### YOUR TASK
Each line of the entries, from the first to the line containing "You are a computer-use agent. The image size is (873, 721).", is to be transcribed exactly as it stands; include no other lines.

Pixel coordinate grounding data
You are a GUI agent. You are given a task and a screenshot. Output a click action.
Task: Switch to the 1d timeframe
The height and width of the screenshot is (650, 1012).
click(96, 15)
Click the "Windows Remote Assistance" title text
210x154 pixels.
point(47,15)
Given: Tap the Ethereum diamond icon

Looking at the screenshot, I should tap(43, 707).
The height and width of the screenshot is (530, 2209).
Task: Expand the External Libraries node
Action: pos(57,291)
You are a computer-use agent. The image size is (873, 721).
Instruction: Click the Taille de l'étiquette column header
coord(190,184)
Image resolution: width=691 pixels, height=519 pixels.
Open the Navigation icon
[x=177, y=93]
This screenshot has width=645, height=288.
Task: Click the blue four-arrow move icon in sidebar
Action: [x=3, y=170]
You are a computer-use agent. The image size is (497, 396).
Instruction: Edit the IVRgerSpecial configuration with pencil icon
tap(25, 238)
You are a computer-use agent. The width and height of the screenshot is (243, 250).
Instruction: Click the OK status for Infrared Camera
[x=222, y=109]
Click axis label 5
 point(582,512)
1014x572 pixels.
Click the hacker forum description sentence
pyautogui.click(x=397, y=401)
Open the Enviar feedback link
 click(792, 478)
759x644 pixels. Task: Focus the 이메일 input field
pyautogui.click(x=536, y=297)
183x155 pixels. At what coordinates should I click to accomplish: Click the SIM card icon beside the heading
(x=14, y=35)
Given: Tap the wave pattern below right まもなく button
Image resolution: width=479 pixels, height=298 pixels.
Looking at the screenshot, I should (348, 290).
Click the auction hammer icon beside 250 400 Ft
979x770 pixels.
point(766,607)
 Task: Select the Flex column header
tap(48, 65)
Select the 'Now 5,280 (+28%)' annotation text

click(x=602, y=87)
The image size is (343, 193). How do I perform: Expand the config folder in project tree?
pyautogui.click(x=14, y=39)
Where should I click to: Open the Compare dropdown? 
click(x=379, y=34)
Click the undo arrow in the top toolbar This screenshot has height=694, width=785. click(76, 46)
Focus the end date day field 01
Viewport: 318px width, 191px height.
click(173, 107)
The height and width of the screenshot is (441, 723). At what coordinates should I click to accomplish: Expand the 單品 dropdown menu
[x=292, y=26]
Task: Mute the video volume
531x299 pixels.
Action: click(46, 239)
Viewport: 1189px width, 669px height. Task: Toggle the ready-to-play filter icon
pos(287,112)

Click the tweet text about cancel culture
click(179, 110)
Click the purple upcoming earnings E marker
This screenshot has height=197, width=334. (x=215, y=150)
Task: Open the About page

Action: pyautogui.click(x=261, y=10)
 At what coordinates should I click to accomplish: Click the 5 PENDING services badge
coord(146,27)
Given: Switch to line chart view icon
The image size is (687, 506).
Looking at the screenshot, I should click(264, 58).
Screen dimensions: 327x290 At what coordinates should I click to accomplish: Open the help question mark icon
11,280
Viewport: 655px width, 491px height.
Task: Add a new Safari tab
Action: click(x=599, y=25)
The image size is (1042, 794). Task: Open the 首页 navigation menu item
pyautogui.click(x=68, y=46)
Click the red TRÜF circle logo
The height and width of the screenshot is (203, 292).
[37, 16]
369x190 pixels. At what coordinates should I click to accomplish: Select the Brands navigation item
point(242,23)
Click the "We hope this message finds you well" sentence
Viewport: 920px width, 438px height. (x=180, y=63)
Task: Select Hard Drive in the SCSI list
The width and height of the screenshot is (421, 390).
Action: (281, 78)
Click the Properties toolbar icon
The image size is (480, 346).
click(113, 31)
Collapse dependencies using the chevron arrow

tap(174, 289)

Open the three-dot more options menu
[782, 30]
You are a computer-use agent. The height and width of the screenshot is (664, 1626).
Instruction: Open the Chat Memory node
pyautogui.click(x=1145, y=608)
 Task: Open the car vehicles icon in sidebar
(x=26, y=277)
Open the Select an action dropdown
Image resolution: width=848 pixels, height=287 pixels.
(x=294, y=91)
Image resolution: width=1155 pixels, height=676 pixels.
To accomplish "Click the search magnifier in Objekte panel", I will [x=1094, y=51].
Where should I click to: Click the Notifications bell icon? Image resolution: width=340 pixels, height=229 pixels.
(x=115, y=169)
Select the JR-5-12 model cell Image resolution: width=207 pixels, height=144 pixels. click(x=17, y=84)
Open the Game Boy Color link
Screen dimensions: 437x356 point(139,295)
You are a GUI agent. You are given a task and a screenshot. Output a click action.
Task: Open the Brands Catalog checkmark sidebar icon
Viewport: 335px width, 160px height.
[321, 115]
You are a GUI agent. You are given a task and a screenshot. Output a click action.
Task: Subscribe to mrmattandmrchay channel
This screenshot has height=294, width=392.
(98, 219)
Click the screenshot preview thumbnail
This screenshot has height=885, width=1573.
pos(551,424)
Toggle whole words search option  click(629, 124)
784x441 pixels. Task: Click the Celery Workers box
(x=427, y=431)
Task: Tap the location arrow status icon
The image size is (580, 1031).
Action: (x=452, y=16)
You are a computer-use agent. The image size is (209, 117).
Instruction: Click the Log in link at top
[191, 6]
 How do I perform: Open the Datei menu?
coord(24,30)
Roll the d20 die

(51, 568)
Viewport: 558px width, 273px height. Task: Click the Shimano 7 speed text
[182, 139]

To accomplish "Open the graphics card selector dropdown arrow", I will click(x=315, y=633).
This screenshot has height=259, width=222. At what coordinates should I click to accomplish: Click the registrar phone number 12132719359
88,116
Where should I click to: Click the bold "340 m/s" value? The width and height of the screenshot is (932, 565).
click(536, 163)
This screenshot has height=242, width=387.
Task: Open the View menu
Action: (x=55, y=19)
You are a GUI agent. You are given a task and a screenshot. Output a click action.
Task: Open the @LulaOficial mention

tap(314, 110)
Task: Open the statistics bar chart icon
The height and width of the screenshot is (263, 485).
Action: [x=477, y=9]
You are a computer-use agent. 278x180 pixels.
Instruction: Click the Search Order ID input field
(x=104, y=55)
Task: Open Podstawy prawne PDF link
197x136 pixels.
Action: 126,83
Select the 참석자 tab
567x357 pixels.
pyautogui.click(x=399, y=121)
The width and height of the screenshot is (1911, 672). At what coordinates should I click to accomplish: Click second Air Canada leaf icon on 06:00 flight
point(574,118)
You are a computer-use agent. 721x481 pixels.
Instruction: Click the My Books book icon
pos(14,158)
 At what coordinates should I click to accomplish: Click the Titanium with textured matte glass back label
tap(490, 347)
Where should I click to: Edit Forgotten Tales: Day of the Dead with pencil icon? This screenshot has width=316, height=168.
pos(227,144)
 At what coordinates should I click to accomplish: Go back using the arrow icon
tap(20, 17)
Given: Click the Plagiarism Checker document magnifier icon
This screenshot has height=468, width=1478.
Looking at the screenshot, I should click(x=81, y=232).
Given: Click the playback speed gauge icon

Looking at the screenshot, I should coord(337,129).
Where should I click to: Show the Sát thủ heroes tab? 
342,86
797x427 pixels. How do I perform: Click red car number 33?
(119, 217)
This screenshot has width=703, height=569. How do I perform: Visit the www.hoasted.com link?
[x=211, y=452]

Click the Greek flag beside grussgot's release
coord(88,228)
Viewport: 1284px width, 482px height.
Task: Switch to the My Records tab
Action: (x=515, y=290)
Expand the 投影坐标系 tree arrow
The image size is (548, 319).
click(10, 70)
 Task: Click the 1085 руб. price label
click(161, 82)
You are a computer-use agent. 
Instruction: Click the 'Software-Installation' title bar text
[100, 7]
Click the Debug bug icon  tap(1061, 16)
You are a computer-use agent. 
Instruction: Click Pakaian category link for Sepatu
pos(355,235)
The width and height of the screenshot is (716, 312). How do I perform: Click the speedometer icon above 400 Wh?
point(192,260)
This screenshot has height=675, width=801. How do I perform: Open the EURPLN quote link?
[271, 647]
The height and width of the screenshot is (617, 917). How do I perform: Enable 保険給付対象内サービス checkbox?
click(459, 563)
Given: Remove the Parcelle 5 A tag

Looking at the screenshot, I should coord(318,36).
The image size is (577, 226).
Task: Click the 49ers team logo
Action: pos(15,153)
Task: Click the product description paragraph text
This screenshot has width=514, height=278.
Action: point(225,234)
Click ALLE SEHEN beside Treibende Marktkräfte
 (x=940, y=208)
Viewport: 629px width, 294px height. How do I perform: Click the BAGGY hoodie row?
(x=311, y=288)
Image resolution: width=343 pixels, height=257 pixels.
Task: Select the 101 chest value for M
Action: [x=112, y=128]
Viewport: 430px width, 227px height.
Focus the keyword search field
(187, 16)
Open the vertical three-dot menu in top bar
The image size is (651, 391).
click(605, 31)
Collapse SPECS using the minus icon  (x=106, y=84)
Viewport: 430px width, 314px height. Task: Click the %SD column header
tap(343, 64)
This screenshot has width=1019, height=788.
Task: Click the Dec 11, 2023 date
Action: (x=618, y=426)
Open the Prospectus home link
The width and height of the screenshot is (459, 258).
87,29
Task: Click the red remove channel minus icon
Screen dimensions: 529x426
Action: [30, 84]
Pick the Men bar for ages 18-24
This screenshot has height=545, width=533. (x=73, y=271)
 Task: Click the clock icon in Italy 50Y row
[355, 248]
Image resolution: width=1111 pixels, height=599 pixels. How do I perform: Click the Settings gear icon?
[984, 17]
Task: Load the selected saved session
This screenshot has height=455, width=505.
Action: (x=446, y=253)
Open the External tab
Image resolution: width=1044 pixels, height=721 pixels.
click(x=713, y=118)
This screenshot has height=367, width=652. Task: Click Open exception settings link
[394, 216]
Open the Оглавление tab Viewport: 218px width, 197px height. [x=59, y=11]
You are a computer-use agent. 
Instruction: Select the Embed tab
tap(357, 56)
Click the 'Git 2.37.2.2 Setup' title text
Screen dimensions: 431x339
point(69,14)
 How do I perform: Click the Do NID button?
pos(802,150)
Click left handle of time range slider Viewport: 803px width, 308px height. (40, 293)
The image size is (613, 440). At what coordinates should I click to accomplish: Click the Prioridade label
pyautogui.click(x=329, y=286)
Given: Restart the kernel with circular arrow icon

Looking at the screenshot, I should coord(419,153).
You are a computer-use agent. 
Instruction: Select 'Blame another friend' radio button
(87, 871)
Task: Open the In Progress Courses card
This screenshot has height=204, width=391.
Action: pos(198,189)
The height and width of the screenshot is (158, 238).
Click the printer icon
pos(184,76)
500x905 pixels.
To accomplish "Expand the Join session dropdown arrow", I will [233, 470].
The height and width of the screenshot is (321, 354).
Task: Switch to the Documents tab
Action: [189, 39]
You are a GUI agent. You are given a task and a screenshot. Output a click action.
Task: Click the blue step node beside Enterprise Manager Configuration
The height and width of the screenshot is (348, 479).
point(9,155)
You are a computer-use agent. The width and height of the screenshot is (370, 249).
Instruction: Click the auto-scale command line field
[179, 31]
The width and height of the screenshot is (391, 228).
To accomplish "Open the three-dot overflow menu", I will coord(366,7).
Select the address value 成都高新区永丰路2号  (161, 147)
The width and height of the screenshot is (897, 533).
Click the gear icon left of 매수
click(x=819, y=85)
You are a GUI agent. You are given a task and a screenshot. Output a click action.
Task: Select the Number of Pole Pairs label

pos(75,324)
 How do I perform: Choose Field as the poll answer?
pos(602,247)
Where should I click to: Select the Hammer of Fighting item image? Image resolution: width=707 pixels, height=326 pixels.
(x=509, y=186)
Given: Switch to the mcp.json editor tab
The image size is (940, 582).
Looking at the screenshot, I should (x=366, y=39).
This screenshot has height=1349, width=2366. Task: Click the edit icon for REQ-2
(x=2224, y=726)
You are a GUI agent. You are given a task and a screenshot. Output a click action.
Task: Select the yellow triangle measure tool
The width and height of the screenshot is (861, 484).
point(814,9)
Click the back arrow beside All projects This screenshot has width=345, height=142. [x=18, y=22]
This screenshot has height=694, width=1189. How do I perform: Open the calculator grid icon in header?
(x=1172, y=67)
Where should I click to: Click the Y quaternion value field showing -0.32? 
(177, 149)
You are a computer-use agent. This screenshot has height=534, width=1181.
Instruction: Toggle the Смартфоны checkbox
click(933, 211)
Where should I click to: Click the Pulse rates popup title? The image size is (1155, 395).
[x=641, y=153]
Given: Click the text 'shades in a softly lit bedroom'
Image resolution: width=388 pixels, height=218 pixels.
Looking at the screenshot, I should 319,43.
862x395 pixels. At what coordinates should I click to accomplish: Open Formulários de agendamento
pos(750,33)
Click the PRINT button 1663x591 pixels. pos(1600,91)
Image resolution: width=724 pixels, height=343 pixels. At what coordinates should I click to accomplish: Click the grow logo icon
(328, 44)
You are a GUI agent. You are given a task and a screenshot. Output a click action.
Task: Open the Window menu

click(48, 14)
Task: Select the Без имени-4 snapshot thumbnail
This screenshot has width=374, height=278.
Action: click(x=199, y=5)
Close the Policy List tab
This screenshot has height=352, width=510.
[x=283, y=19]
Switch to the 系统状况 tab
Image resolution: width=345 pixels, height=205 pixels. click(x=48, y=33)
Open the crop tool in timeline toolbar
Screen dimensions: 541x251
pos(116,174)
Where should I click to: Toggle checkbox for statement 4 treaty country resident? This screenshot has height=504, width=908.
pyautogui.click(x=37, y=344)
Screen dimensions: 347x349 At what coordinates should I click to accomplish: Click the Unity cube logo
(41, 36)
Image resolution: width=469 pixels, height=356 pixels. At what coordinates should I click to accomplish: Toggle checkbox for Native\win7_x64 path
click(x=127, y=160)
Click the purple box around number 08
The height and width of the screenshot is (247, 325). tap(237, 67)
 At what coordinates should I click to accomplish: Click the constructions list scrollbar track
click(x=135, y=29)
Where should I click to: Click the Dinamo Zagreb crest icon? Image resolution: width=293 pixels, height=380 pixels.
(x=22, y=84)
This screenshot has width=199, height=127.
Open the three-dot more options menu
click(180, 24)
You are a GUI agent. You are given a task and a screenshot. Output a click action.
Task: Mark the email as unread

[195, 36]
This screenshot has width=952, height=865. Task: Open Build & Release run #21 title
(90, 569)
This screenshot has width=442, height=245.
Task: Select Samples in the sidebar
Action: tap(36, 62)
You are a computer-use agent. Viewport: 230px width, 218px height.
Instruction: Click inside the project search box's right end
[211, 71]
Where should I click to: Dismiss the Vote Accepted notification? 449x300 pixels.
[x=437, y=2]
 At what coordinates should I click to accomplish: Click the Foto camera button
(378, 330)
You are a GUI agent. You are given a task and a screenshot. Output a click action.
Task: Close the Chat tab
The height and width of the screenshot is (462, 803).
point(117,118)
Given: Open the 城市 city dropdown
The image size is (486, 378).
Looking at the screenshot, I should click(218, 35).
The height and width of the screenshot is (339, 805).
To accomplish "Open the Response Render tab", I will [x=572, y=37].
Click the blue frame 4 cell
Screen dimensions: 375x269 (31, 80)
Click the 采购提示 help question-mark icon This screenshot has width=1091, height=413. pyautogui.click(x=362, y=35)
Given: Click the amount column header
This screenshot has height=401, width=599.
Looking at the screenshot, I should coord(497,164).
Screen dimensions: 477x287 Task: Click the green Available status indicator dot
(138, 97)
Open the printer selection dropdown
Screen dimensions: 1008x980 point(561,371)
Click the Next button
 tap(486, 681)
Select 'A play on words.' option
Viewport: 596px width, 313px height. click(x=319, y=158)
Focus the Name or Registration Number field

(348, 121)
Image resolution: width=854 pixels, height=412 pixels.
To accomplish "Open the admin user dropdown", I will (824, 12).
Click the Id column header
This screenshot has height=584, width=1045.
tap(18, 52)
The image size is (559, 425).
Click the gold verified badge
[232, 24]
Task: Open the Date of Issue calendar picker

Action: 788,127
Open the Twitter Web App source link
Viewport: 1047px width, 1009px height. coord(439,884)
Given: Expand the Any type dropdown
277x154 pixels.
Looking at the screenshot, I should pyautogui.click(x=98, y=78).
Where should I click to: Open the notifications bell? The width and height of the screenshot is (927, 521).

### OUTPUT FOR THIS TASK
You are a GUI agent. You are given a task and a screenshot. Output a click action.
Task: Switch to the 1d timeframe
The height and width of the screenshot is (650, 1012).
click(96, 15)
Click the "Windows Remote Assistance" title text
210x154 pixels.
point(47,15)
Given: Tap the Ethereum diamond icon

Looking at the screenshot, I should tap(43, 707).
The height and width of the screenshot is (530, 2209).
Task: Expand the External Libraries node
Action: pos(57,291)
You are a computer-use agent. The image size is (873, 721).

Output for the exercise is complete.